#### Problem requirements:
Everything from the line with "Given: Click the" to the last line of the listing must be retyped exactly, both ends included, with the pictures dropped.

/---

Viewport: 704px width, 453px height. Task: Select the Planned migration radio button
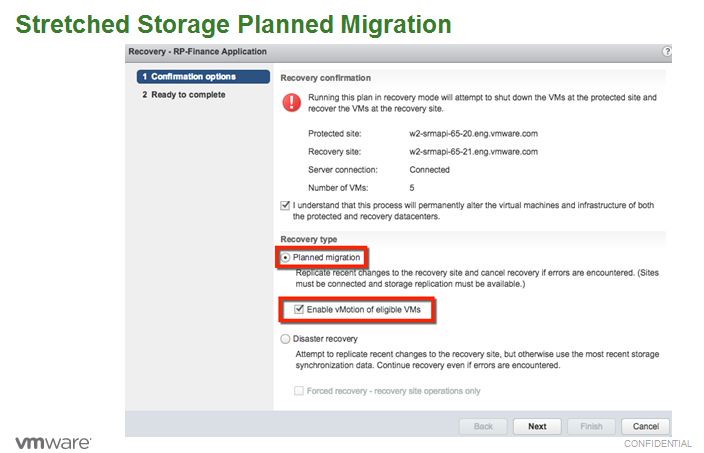[x=286, y=258]
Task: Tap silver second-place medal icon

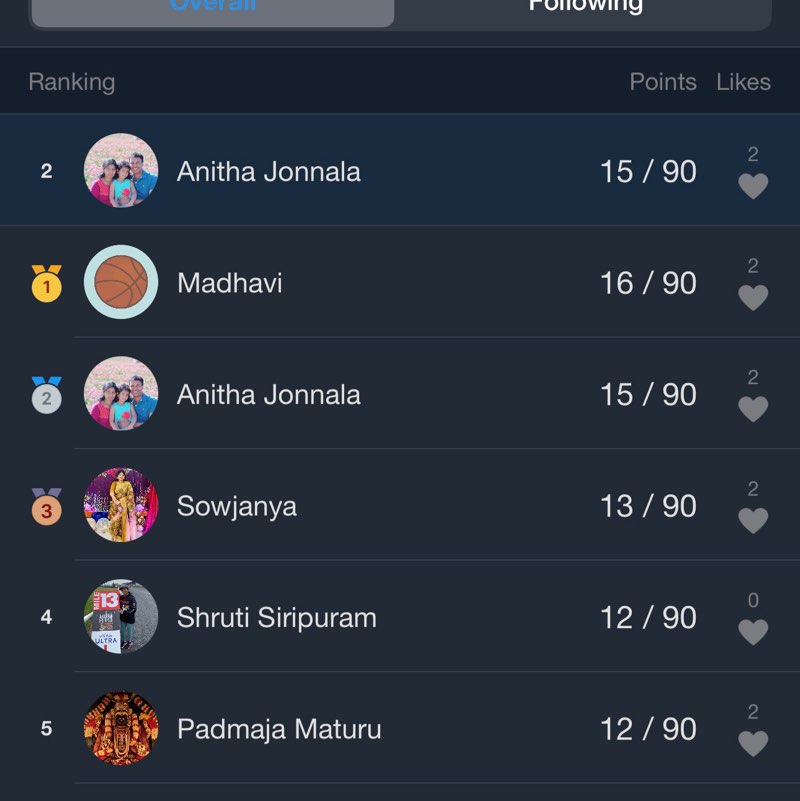Action: 46,395
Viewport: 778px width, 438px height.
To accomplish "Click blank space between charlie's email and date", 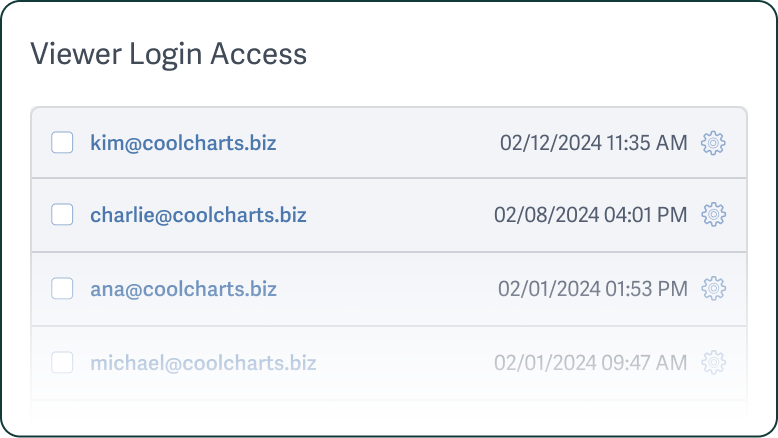I will 400,214.
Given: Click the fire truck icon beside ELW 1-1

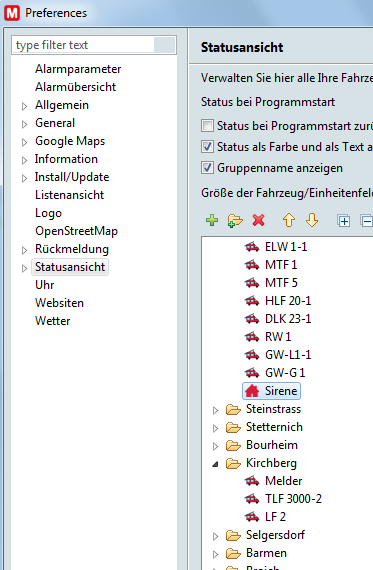Looking at the screenshot, I should [252, 247].
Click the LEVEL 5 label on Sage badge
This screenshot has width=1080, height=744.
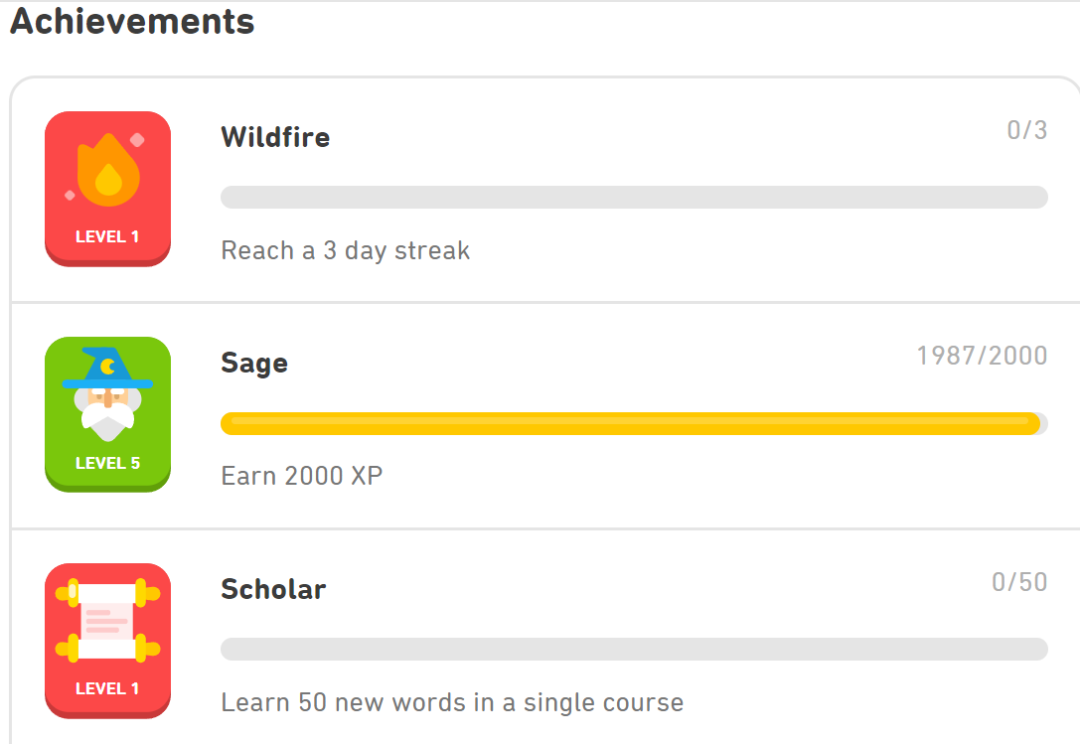tap(108, 463)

\---

#### Solution to this problem:
Given: Click the fire truck icon beside ELW 1-1

Looking at the screenshot, I should [252, 247].
Click the LEVEL 5 label on Sage badge
This screenshot has width=1080, height=744.
tap(108, 463)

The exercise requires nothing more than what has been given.